It is clear that any basket that can fit inside a $15 \times 15$ square can fit straight in.

So, taking the length $l$ to be the largest dimension, we need only consider $l > 15$. (It is clear that the corresponding width must satisfy $w<15$.)

To simplify life, I am going to presume the cupboard is infinity wide. The same analysis as follows can deal with finite with cupboards, but the analysis below is complicated enough as is.

It should be clear that if we can get a basket with $l >15$ inside, we can always get it inside with the following 'trajectory': We start with the long edge vertical and the basket as far up and right as possible (that is, the right and top edges of the basket are flush against the right and top sides of the cupboard).

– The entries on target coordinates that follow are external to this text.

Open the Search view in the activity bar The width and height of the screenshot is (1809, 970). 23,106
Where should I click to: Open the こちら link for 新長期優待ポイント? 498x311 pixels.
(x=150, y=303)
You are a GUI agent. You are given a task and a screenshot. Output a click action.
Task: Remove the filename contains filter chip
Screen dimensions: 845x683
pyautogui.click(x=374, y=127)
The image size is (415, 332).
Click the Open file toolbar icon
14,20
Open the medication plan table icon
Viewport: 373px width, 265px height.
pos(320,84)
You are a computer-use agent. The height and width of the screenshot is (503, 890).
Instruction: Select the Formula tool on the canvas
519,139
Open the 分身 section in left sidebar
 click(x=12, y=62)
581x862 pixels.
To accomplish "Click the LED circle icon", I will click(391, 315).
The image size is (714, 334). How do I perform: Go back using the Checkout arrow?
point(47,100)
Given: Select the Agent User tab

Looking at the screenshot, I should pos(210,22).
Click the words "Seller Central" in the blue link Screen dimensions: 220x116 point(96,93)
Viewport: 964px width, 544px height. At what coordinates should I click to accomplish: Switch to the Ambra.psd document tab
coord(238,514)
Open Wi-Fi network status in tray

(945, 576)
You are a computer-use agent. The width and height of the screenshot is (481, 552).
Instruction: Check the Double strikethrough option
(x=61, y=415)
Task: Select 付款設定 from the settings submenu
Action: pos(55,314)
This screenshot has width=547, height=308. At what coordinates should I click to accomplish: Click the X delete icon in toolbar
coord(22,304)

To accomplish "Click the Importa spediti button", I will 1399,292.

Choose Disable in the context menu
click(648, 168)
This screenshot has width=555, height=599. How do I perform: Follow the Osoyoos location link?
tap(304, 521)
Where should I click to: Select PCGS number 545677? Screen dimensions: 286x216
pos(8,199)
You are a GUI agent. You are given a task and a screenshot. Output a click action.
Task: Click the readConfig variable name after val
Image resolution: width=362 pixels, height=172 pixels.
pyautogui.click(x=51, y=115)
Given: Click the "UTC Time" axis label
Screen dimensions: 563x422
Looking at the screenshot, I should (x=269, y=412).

Now rotate the basket anti-clockwise while keeping the top right edge of the basket against the top of the cupboard, with the basket as far right as possible (that is, either the the bottom right corner of the basket touches the right wall of the cupboard, or the right edge of the basket touches the bottom right corner of the cupboard.

It should be clear that each configuration above can be completely described by an angle $\theta \in [0,2 \pi]$. Given $l, \theta$, we can compute the maximum width $\bar{w}(\theta)$ that can exist for that configuration. Then a basket of length $l>15$ can be fit into the cupboard iff $w \le \bar{w}(\theta)$ for all $\theta \in [0,\frac{\pi}{2}]$.

Now for the gory details.

We need to consider two configurations.

The first is when $l \cos \theta \ge 15$.

enter image description here

Then we see that $\bar{w}(\theta) = 15 \cos \theta$.

The second is when $l \cos \theta < 15$.

enter image description here

Then we see $ \frac{15-l \cos \theta}{\sin \theta}\cos \theta + \frac{1}{\cos \theta} (\bar{w}(\theta) -\frac{15-l \cos \theta}{\sin \theta} ) = 15$, which simplifies to $\bar{w}(\theta) = 15 \cos \theta + (15-l \cos \theta)\sin \theta$.

Combining gives $\bar{w}(\theta) = 15 \cos \theta + \max(0,(15-l \cos \theta)\sin \theta)$, for $\theta \in [0, \frac{\pi}{2}]$, $l > 15$.

To finish, I need to compute $w^* = \min_{\theta \in [0, \frac{\pi}{2}]} \bar{w}(\theta)$.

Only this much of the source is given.